TASK GOAL -> Your reply should hold exactly the lines from the one that contains "You are a GUI" through the end of the data. Repeat them word for word.
┌──
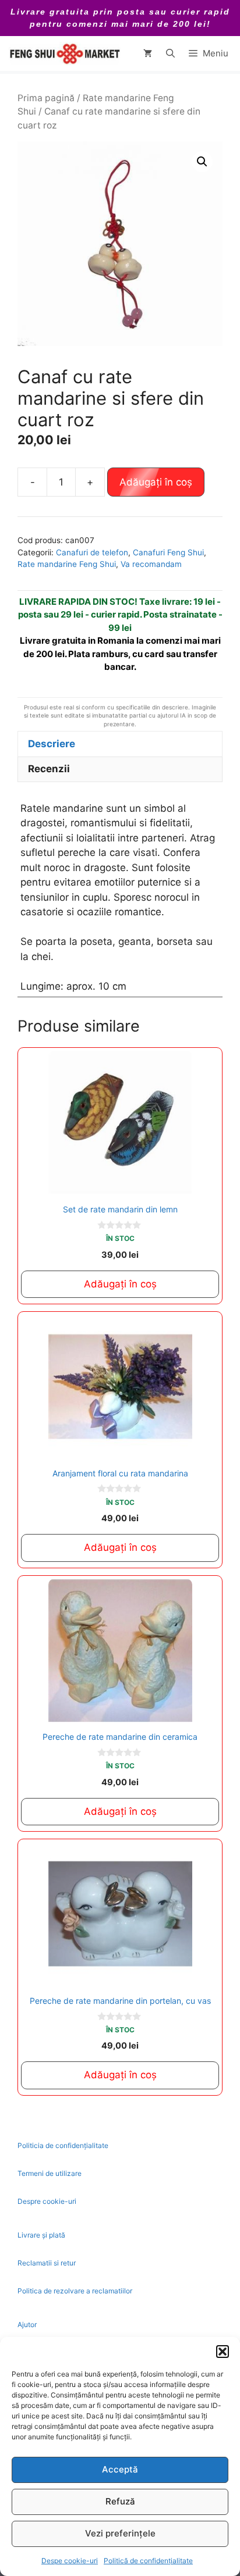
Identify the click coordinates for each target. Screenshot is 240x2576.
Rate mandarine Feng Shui (66, 564)
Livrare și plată (41, 2235)
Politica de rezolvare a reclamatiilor (74, 2290)
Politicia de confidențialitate (62, 2145)
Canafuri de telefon (92, 552)
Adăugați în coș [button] (120, 1284)
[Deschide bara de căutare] (170, 53)
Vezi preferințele (120, 2533)
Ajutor (27, 2324)
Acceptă (120, 2469)
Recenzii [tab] (49, 769)
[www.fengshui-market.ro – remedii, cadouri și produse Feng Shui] (64, 53)
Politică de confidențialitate (148, 2560)
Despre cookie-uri (46, 2201)
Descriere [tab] (51, 744)
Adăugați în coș (155, 482)
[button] (222, 2351)
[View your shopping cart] (147, 53)
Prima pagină (46, 98)
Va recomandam (151, 564)
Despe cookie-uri (69, 2560)
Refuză (120, 2501)
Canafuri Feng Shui (168, 552)
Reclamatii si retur (46, 2263)
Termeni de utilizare (49, 2173)
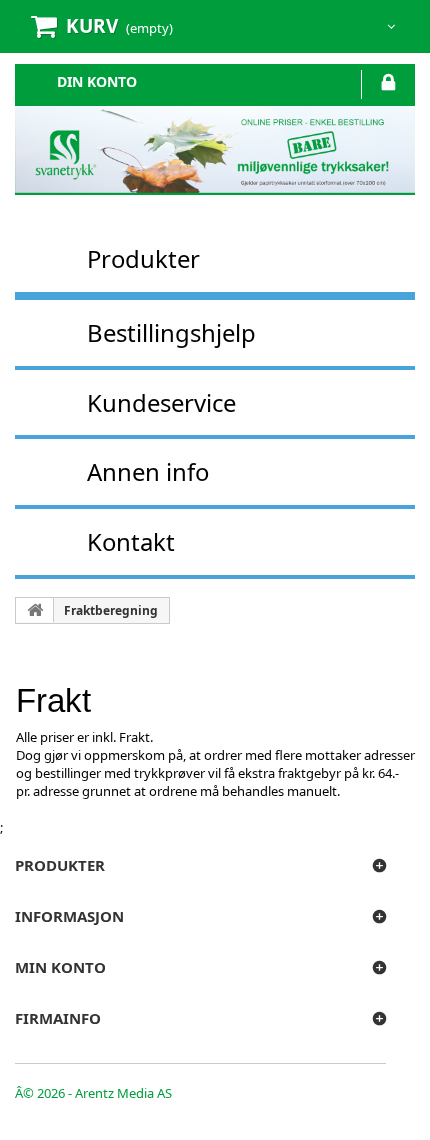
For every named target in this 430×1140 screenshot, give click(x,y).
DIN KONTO (97, 81)
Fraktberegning (111, 610)
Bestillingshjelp (171, 332)
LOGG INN (388, 86)
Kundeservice (161, 402)
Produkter (143, 258)
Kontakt (131, 541)
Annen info (148, 471)
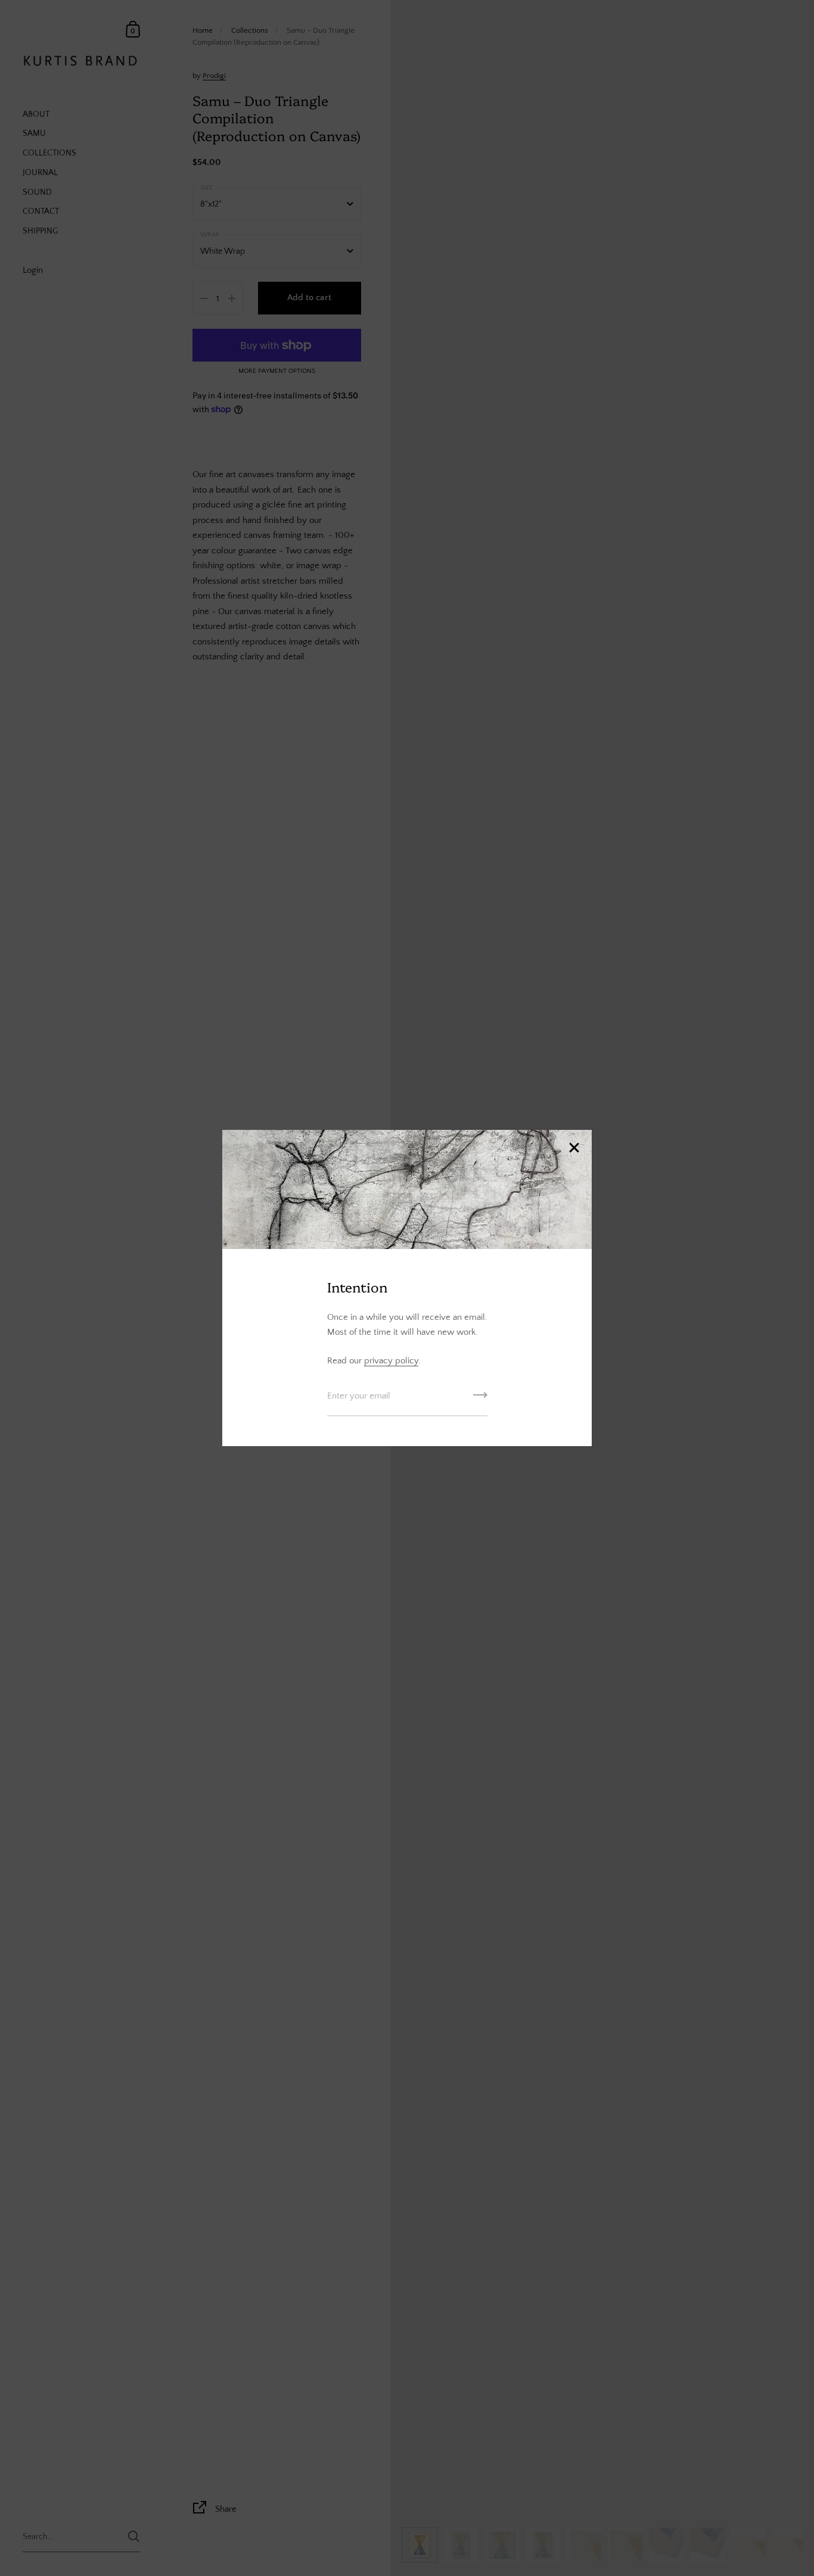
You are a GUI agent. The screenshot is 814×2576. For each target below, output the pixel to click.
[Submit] (480, 1399)
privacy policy (391, 1361)
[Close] (574, 1148)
└──
PROBLEM SOLUTION ->
You are a GUI agent. The screenshot is 814×2576. For each target below, output the pixel to click.
[Submit] (480, 1399)
privacy policy (391, 1361)
[Close] (574, 1148)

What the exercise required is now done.